Hi, talking with Tamama, Emixode and Bmk I found it necesarry to overwork the proposal a little bit. :-)
Main goals for a new 0.7 protocol are:
- full HTTP alike connections, to achieve an easy parser
- straight and simple connection sheme, easy and fast
- very flexible desgin for later needs, avoiding a 0.8 in near future *g*
- don't hurt old v0.4 servants, let them still be operable
Appendix A: Extended HTTP style connecting
First of all we make the connection sequence full HTTP like (to use the same parser on all incoming connections). I suggest to use 'CONNECT REQUEST GNUTELLA/0.7', the response 'GNUTELLA/0.7 200 OK' is allready correct.
Then I suggest a slightly different connection handshake to what I wrote in the original post. A v0.7 servant will implement too alternatives:
* 1st handshake alternative:
Fast-Connect
Overview: Default handshake, fixed 2 steps (may be repeated in case of error codes)

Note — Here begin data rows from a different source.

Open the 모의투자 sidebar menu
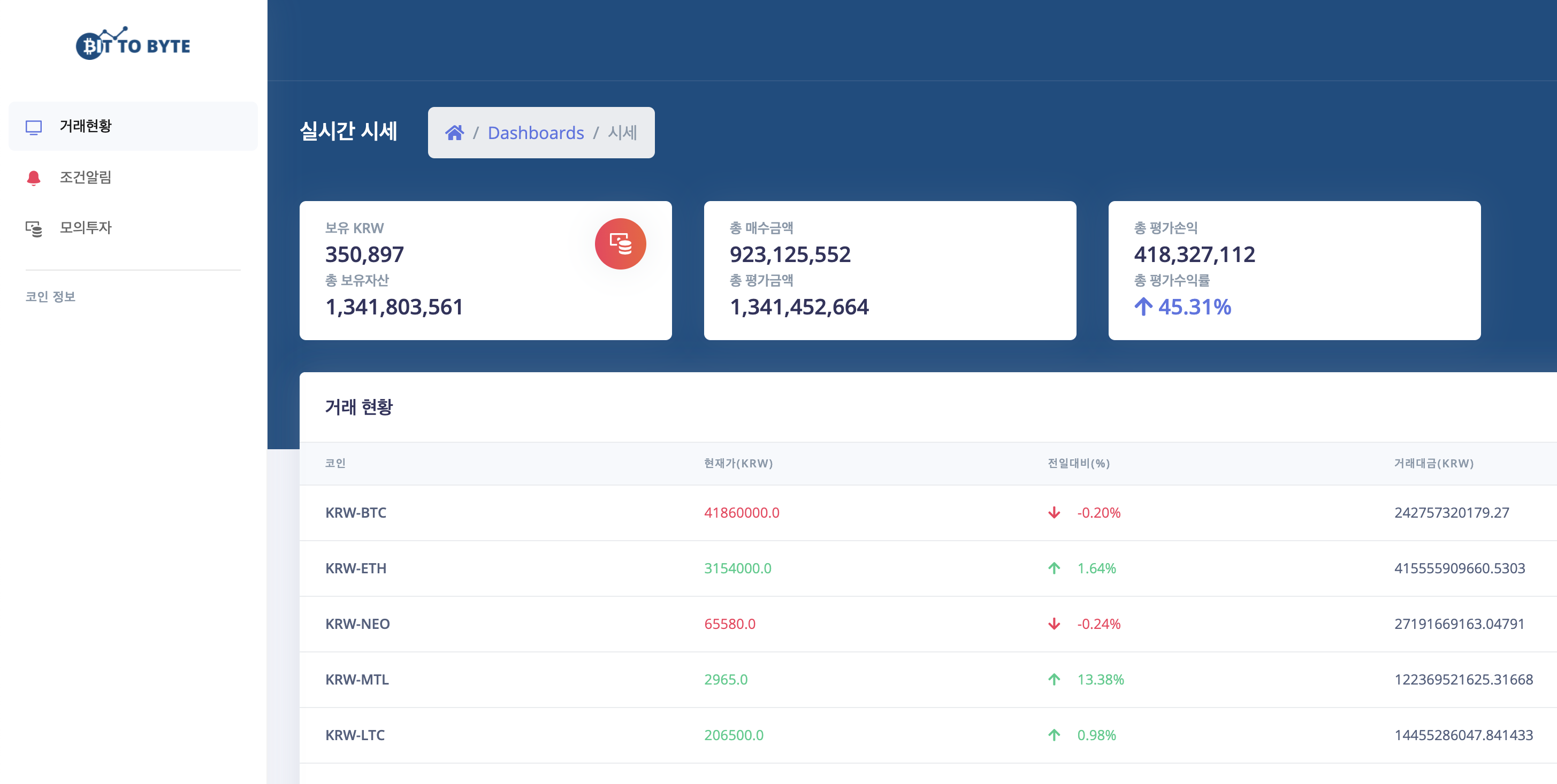Image resolution: width=1557 pixels, height=784 pixels. [x=86, y=228]
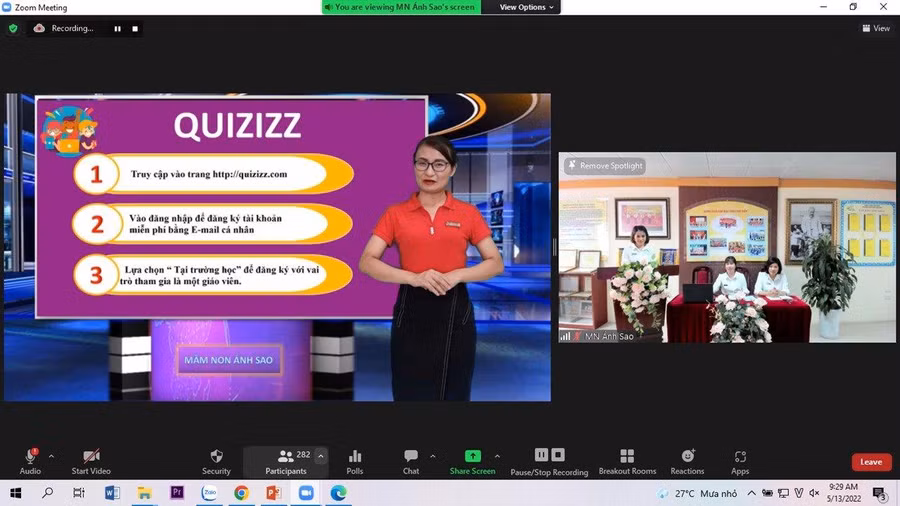Expand the View Options dropdown
Image resolution: width=900 pixels, height=506 pixels.
pos(526,7)
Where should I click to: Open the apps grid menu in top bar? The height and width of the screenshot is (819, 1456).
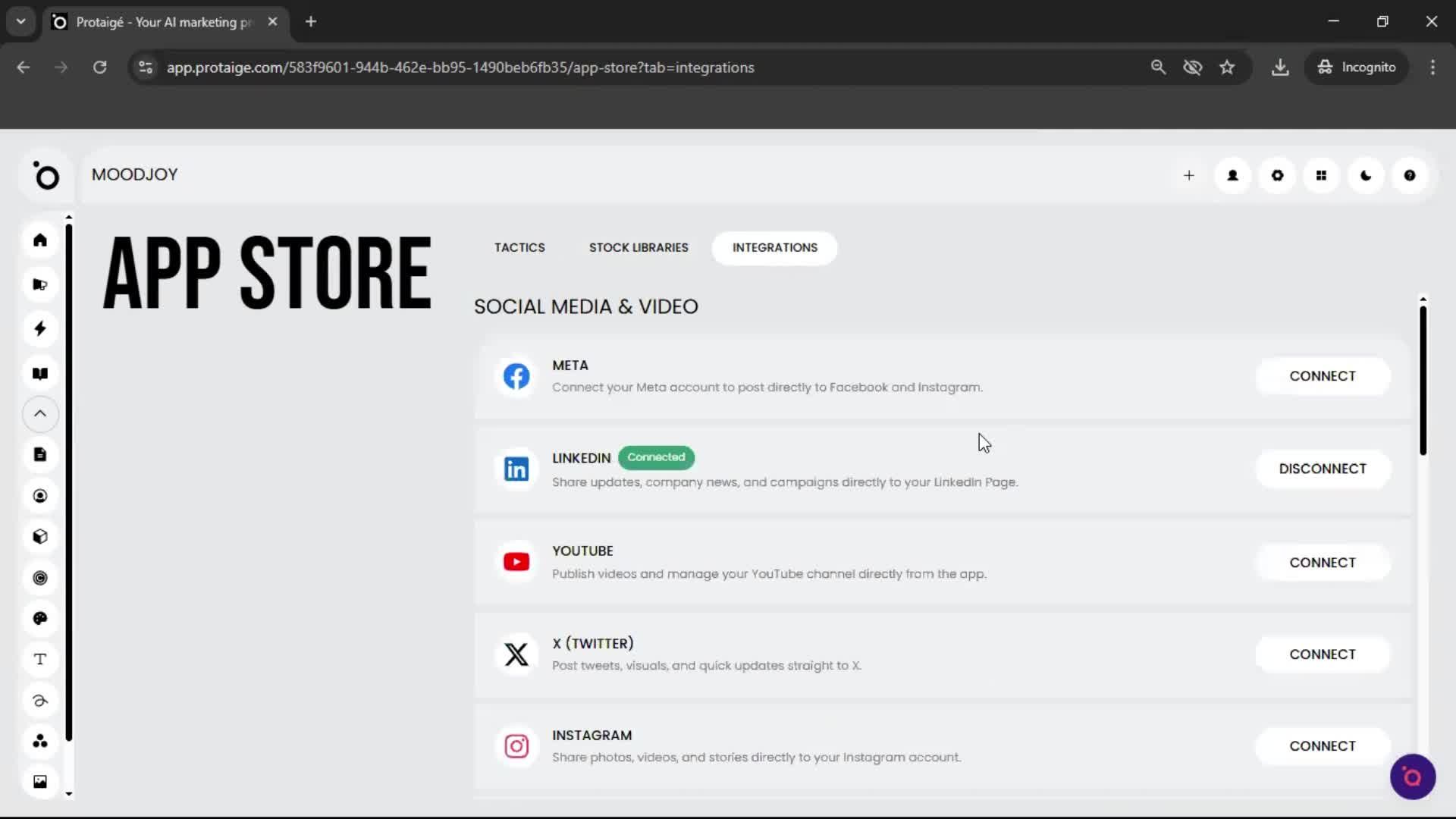[x=1322, y=175]
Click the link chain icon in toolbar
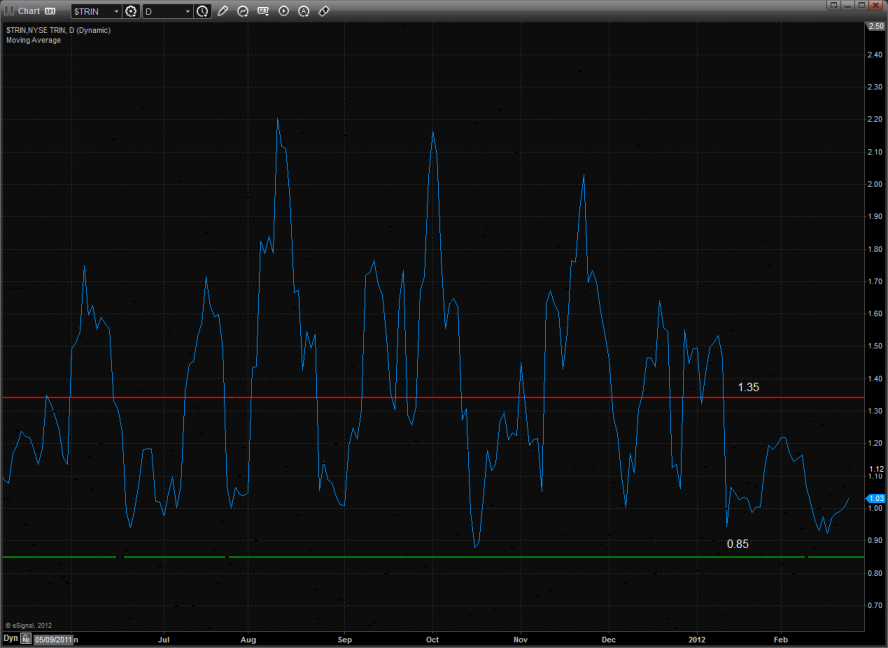888x648 pixels. click(324, 11)
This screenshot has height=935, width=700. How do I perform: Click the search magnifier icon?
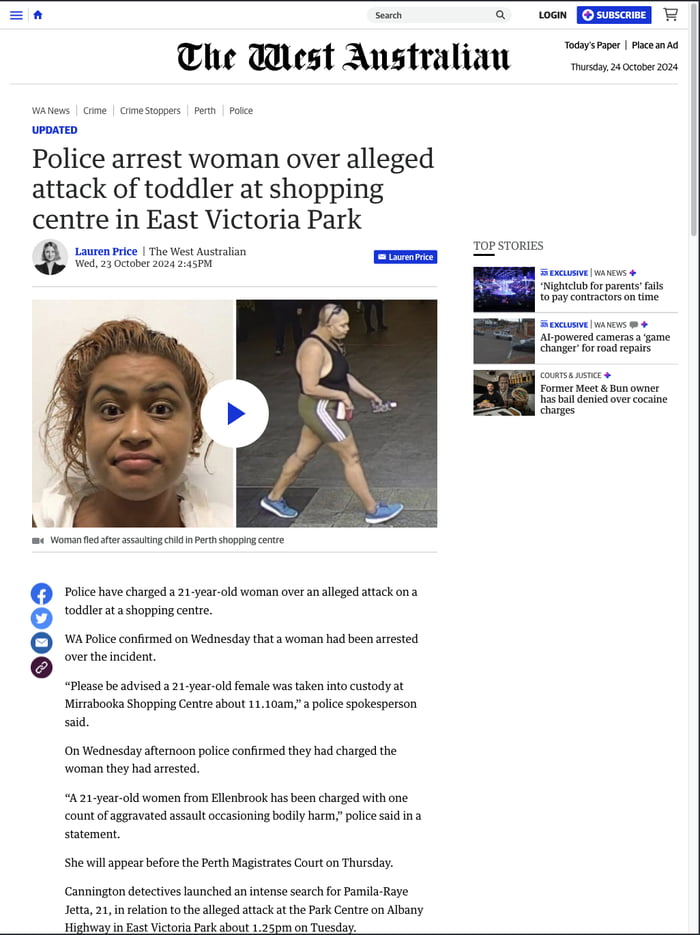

Here is a sample interaction:
Code:
Client Server Comments
-----------------------------------------------------------
CONNECT REQUEST GNUTELLA/0.7<cr><lf> <- step 1
User-Agent: AoloA/1.0<cr><lf>
Query-Routing: 0.2, 0.1<cr><lf>
<cr><lf>
GNUTELLA/0.7 200 OK<cr><lf> <- step 2
User-Agent: Peeranha/1.2<cr><lf>
Query-Routing: 0.1<cr><lf>
Your-IP: 194.246.250.222<cr><lf>
<cr><lf>
[binary messages] [binary messages]
The Fast-Connect is default, it will be the most used connection type. Easy and simple. Each client tells usually _all_ (interesting) features it supports in the headers, once. Unknown headers are ignored, for known headers the from both highest supported version is used. After those two steps (two clients = two steps) the binary messages start automatically.
Two exceptions: a) If the server does not respond with '200 OK' the same procedure is started again (perhaps the server disconnects, but it doesn't need to). b) If the client or the server sends an Header 'Full-Handshake: Yes', they _have_ to continue with the full handshake (described next).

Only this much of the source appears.